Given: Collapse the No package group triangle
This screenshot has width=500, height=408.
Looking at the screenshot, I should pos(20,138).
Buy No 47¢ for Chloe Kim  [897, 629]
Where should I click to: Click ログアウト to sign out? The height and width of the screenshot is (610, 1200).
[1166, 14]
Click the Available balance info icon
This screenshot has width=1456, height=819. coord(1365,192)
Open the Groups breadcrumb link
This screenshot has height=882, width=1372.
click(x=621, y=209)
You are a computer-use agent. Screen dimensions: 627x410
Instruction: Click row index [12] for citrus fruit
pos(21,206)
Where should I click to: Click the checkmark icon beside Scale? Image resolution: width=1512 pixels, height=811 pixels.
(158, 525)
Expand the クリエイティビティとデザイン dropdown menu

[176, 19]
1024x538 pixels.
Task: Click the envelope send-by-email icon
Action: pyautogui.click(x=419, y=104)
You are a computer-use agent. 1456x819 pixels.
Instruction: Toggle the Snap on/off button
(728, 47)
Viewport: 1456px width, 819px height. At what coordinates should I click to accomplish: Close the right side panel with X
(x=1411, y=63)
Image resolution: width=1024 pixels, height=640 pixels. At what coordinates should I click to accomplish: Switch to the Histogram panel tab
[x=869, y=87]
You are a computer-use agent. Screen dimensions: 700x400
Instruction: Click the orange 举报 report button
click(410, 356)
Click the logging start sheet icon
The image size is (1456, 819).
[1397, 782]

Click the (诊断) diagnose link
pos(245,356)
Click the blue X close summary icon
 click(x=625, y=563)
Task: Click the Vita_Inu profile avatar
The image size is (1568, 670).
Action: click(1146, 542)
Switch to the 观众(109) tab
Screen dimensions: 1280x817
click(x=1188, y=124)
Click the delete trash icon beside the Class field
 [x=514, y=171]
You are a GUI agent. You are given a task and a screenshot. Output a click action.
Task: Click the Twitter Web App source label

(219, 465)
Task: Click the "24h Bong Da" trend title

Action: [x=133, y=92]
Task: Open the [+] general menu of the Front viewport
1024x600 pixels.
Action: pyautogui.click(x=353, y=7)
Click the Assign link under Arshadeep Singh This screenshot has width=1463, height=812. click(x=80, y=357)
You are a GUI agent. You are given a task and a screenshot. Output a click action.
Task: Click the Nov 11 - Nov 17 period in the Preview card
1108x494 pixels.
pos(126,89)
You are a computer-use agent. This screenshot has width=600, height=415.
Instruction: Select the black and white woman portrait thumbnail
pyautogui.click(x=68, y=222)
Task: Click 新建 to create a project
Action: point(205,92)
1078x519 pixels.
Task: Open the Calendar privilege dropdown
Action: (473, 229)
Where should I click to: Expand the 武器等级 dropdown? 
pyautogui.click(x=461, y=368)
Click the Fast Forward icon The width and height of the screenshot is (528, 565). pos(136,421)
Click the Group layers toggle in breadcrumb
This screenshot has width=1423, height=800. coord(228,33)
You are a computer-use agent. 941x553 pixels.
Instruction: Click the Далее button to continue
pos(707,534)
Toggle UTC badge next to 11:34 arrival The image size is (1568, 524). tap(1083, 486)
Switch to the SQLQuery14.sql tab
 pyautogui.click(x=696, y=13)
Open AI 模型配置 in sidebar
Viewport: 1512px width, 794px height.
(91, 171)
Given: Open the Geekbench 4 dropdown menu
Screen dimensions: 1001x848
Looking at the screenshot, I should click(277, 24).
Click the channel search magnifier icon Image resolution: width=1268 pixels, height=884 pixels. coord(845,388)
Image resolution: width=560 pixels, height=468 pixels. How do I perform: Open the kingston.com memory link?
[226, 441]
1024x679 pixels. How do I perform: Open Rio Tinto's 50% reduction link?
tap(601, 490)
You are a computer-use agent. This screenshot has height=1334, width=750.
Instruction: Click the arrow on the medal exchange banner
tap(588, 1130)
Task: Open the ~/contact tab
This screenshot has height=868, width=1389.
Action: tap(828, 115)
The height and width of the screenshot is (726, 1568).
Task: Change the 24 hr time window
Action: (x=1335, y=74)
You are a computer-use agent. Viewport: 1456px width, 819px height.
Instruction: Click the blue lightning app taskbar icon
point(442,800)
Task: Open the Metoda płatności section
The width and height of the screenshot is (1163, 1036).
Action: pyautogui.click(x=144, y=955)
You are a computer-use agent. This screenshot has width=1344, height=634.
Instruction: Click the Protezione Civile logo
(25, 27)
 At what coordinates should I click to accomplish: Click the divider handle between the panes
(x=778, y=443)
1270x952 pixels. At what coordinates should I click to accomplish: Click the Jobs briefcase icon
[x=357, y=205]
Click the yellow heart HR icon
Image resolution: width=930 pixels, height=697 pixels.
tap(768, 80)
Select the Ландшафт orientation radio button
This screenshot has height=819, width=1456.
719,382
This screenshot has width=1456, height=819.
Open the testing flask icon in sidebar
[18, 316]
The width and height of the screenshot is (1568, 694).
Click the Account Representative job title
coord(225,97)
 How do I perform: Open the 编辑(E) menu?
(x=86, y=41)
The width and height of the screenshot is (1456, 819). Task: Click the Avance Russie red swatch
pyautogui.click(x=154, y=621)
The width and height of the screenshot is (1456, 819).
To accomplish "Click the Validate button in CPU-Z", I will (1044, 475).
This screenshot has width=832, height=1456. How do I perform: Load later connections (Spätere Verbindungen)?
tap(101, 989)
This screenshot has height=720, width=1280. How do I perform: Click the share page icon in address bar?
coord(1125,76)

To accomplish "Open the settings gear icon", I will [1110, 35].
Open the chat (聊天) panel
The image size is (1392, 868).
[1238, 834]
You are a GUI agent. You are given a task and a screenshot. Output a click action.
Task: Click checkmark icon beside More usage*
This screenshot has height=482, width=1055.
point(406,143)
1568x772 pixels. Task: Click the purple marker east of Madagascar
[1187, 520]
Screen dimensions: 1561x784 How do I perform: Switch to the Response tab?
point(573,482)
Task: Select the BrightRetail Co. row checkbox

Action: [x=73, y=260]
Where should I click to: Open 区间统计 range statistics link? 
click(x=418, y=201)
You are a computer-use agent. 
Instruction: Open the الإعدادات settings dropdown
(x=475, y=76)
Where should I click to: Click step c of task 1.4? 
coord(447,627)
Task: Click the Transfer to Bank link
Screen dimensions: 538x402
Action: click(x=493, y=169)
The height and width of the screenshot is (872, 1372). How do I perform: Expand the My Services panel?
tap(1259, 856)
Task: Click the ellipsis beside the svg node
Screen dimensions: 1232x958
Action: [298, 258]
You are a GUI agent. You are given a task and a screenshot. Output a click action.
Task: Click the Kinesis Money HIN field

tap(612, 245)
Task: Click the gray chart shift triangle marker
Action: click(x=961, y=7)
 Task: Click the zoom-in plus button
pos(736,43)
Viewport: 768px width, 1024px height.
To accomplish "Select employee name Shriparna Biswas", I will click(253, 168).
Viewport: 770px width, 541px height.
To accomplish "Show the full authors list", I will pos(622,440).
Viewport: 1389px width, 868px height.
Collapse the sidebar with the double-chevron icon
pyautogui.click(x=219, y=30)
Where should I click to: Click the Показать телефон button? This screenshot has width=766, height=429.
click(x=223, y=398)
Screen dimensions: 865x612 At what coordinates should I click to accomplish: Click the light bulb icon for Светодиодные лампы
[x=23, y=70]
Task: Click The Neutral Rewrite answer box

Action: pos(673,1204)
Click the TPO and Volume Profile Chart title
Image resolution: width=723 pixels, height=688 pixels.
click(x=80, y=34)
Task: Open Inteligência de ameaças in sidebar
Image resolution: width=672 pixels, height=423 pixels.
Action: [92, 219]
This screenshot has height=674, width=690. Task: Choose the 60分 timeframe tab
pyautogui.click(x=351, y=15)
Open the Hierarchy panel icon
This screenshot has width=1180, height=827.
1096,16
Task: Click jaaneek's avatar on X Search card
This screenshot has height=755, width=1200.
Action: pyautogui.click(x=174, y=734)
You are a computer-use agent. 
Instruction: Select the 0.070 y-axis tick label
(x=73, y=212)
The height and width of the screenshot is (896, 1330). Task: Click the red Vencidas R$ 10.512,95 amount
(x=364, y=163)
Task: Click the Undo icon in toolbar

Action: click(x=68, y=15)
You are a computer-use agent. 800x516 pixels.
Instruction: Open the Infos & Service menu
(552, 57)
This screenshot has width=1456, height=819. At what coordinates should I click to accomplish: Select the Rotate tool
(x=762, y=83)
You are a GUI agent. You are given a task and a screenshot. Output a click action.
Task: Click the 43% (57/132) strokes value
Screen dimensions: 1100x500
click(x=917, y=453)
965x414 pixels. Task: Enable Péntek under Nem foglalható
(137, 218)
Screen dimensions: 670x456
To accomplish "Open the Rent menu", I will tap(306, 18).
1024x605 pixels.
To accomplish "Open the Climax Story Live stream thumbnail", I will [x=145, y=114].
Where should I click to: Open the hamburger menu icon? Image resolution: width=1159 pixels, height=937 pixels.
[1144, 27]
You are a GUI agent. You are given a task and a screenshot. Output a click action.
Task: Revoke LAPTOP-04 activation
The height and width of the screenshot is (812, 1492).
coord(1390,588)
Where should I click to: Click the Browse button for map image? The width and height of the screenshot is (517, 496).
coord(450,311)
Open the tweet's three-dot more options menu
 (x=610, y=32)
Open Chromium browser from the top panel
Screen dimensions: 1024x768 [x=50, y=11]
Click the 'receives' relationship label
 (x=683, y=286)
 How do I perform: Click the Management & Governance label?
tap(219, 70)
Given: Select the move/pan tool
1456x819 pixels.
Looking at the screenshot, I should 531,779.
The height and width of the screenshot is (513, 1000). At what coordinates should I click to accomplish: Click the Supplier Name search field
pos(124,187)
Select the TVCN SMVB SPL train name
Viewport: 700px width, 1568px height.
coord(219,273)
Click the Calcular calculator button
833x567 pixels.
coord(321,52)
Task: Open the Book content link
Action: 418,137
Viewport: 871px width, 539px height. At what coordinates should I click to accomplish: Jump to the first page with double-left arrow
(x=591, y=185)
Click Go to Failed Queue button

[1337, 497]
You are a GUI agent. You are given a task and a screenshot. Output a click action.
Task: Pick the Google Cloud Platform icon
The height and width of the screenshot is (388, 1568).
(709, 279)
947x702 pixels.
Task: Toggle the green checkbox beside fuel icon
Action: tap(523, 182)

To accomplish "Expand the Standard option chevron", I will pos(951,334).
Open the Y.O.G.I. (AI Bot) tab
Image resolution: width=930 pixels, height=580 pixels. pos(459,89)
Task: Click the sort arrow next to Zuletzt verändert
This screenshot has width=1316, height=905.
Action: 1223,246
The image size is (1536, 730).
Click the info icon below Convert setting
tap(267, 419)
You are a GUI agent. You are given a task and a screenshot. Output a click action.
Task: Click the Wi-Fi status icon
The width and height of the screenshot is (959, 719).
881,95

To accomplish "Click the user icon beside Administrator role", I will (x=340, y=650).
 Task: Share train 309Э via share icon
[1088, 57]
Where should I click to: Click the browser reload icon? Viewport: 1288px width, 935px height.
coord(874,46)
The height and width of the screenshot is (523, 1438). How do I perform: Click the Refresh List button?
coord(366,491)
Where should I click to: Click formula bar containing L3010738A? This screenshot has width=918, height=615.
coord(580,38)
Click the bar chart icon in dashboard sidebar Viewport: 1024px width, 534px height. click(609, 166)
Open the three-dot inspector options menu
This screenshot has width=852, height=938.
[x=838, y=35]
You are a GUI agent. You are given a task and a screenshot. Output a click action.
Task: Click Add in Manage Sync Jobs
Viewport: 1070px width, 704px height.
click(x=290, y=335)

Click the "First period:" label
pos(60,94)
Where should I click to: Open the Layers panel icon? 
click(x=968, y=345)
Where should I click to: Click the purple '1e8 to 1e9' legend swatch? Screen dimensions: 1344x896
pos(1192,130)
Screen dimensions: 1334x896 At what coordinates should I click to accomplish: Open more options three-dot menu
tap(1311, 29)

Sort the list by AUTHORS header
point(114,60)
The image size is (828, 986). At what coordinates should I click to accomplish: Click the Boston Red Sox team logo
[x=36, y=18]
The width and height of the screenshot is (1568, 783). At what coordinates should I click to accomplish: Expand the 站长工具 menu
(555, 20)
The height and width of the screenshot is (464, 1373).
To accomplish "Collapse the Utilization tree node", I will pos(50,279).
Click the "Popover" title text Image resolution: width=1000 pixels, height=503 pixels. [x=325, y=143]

::::::::

Rewrite the rows beginning with the line that contains "The image size is (1536, 730)." and continuing through the line that contains "coord(580,38)", replacing "icon" with "glyph" and leaving everything else unchanged.

The image size is (1536, 730).
Click the info glyph below Convert setting
tap(267, 419)
You are a GUI agent. You are given a task and a screenshot. Output a click action.
Task: Click the Wi-Fi status glyph
The width and height of the screenshot is (959, 719).
881,95

To accomplish "Click the user glyph beside Administrator role", I will (x=340, y=650).
 Task: Share train 309Э via share glyph
[1088, 57]
Where should I click to: Click the browser reload glyph? Viewport: 1288px width, 935px height.
coord(874,46)
The height and width of the screenshot is (523, 1438). How do I perform: Click the Refresh List button?
coord(366,491)
Where should I click to: Click formula bar containing L3010738A? This screenshot has width=918, height=615.
coord(580,38)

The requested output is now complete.